[Exercise requirements]
1 - Translate this sentence from the benchmark passage into Spanish: "The flat files are generated in parallel on all segment nodes."
2 - Reproduce, word for word, the stretch of the benchmark passage from "There are multiple" through "configuration. In the rerun, just set this value to false.".

RUN_SINGLE_USER_REPORT="true"
RUN_MULTI_USER="true"
RUN_MULTI_USER_REPORTS="true"
RUN_SCORE="true"

There are multiple steps running the benchmark and controlled by these variables:

  • RUN_COMPILE_TPCDS: default true. It will compile the dsdgen and dsqgen. Usually we only want to compile those binaries once. In the rerun, just set this value to false.
  • RUN_GEN_DATA: default true. It will use the dsdgen compiled above to generate the flat files for the benchmark. The flat files are generated in parallel on all segment nodes. Those files are stored under ${PGDATA}/dsbenchmark directory. In the rerun, just set this value to false.
  • RUN_INIT: default true. It will setup the GUCs for the Greenplum as well as remember the segment configurations. It's only required if the Greenplum cluster is reconfigured. It can be always true to ensure proper Greenplum cluster configuration. In the rerun, just set this value to false.
  • RUN_DDL: default true. It will recreate all the schemas and tables (including external tables for loading). If you want to keep the data and just rerun the queries, please set this value to false, otherwise all the existing loaded data will be gone.

[Exercise data]
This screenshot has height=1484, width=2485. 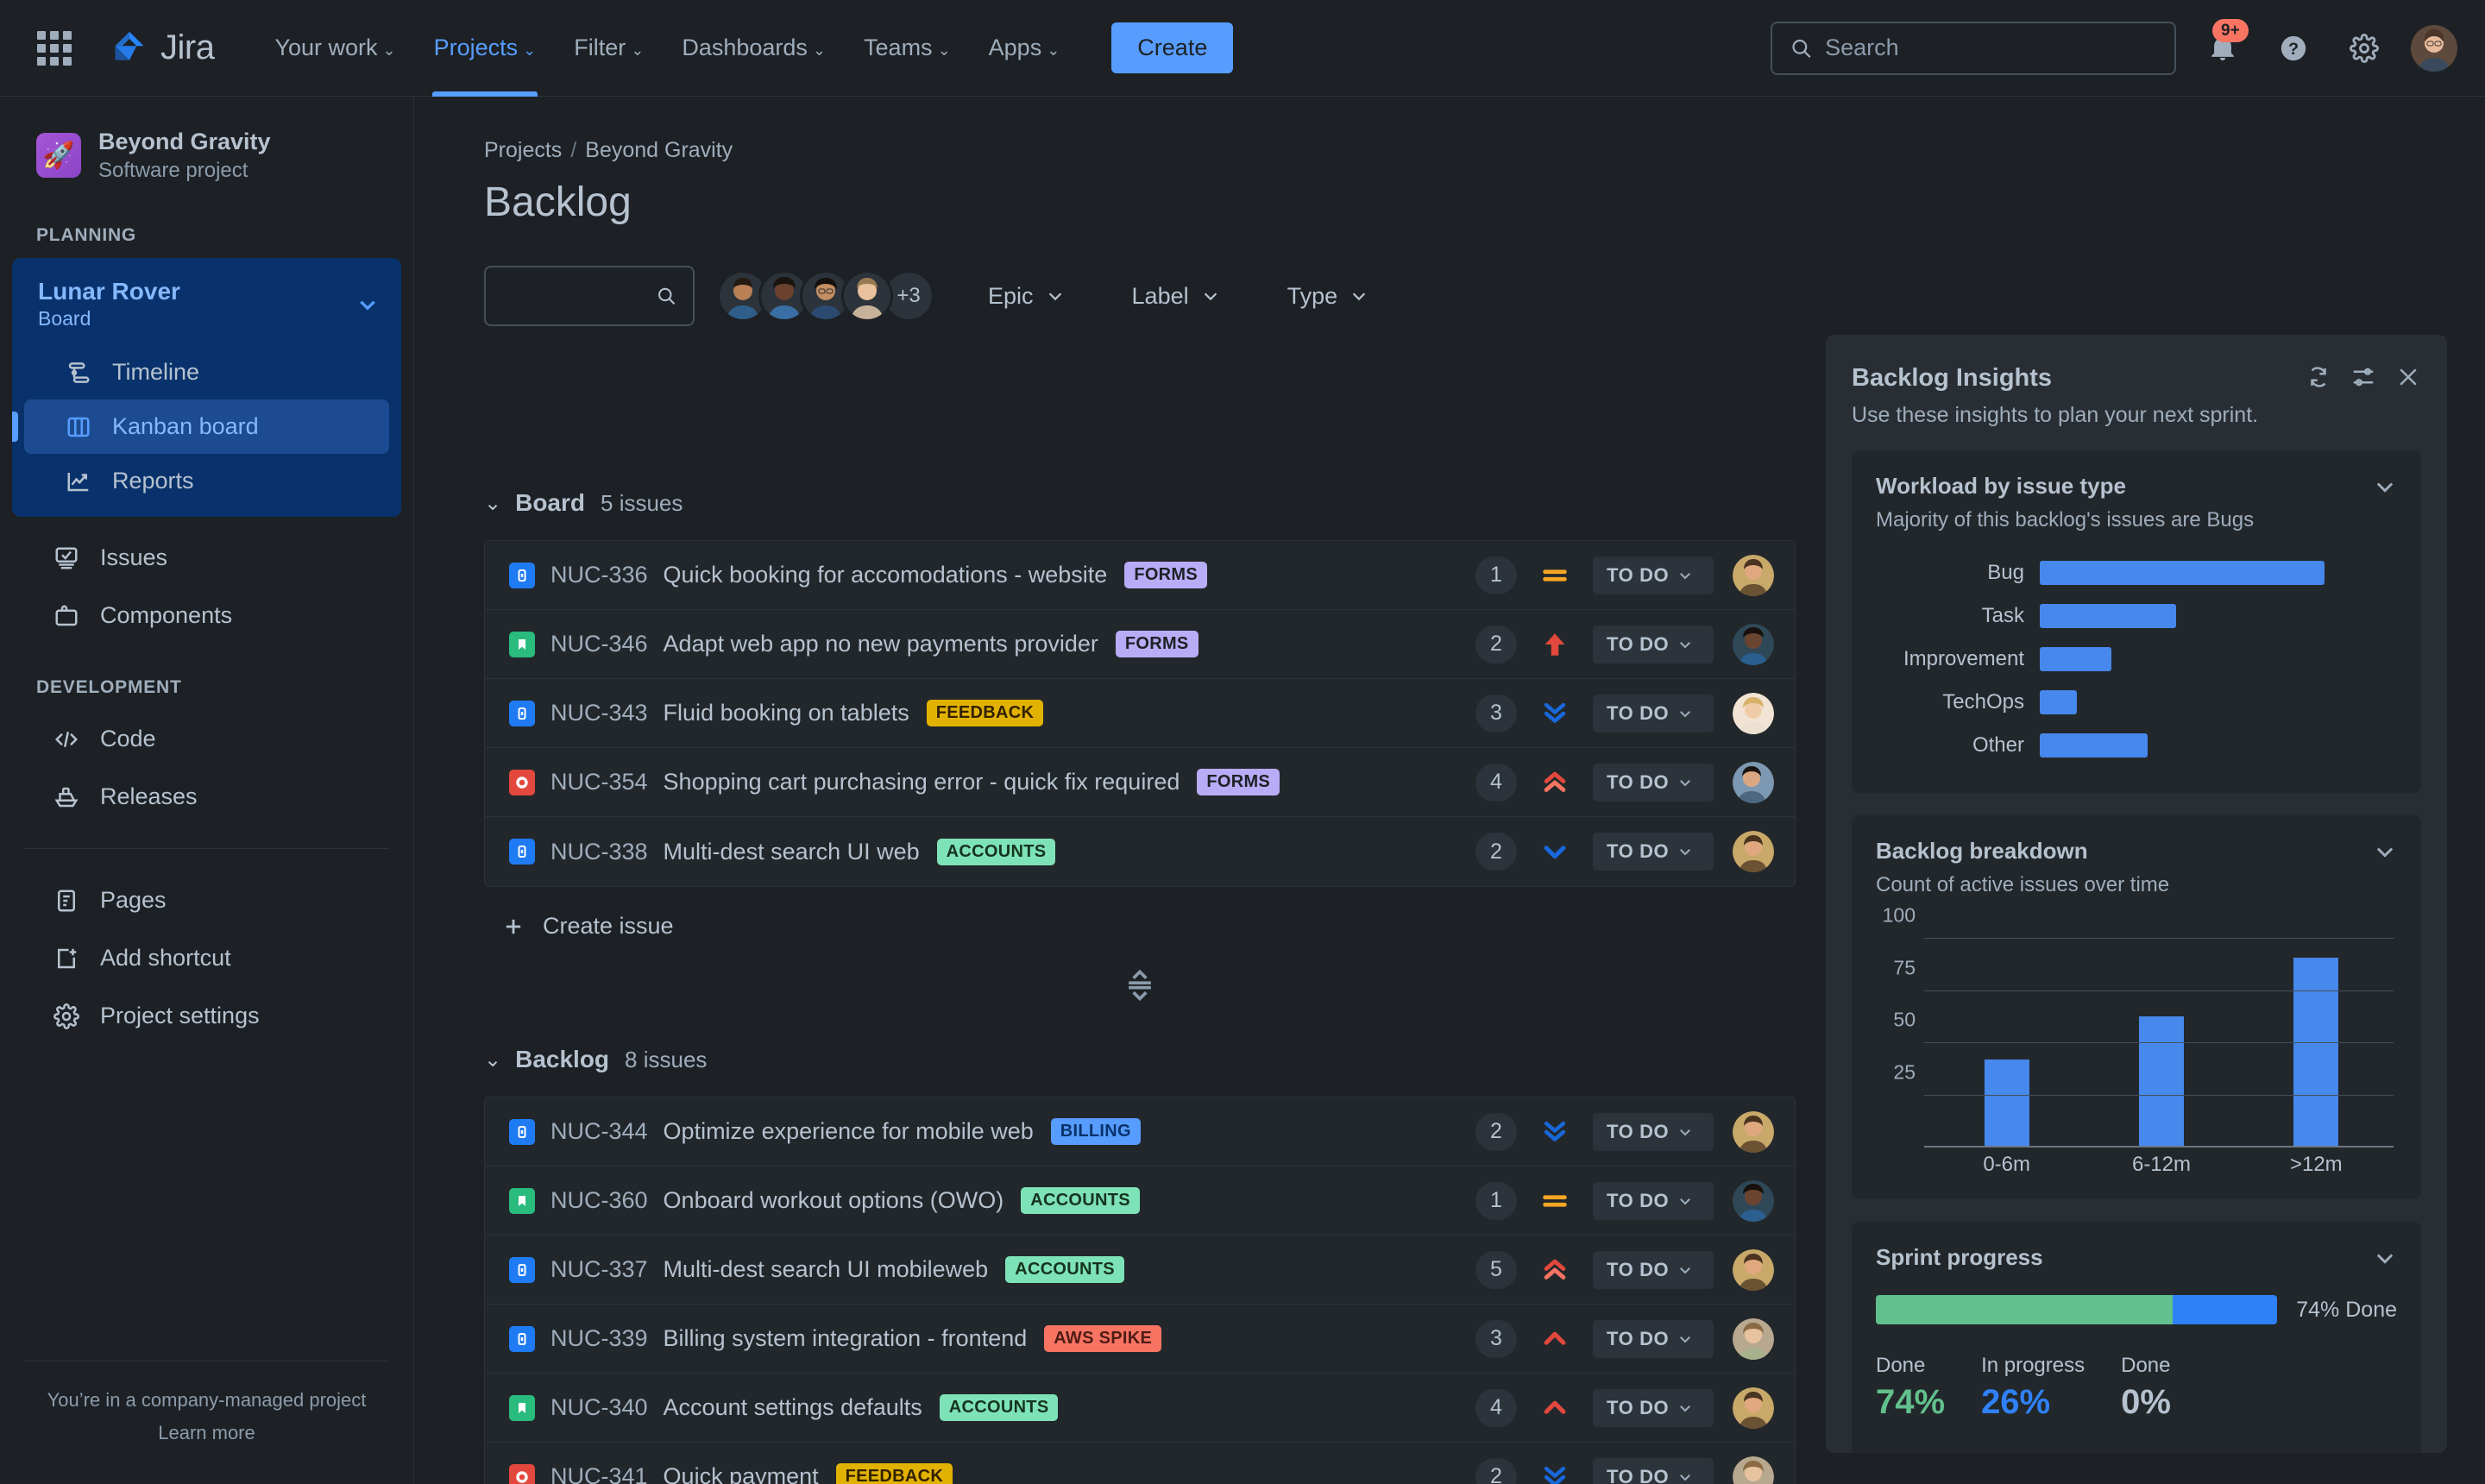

==

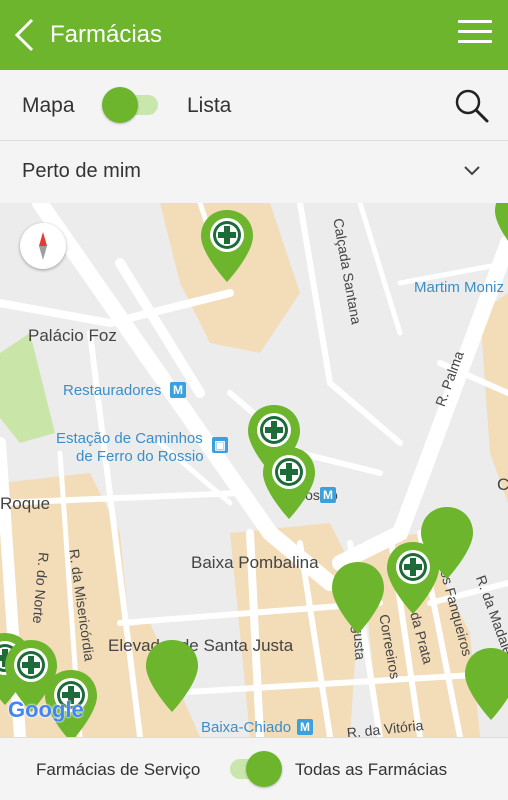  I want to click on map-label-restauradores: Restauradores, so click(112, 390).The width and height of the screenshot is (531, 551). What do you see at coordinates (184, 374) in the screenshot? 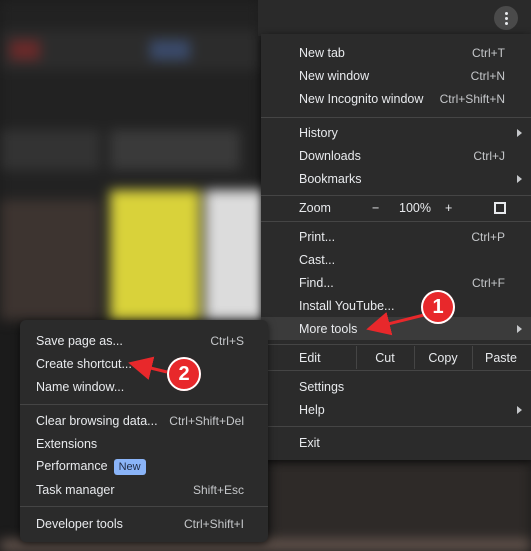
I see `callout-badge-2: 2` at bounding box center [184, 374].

[Answers to the tasks]
1 - Los archivos planos se generan en paralelo en todos los nodos de segmento.

2 -
There are multiple steps running the benchmark and controlled by these variables:

  • RUN_COMPILE_TPCDS: default true. It will compile the dsdgen and dsqgen. Usually we only want to compile those binaries once. In the rerun, just set this value to false.
  • RUN_GEN_DATA: default true. It will use the dsdgen compiled above to generate the flat files for the benchmark. The flat files are generated in parallel on all segment nodes. Those files are stored under ${PGDATA}/dsbenchmark directory. In the rerun, just set this value to false.
  • RUN_INIT: default true. It will setup the GUCs for the Greenplum as well as remember the segment configurations. It's only required if the Greenplum cluster is reconfigured. It can be always true to ensure proper Greenplum cluster configuration. In the rerun, just set this value to false.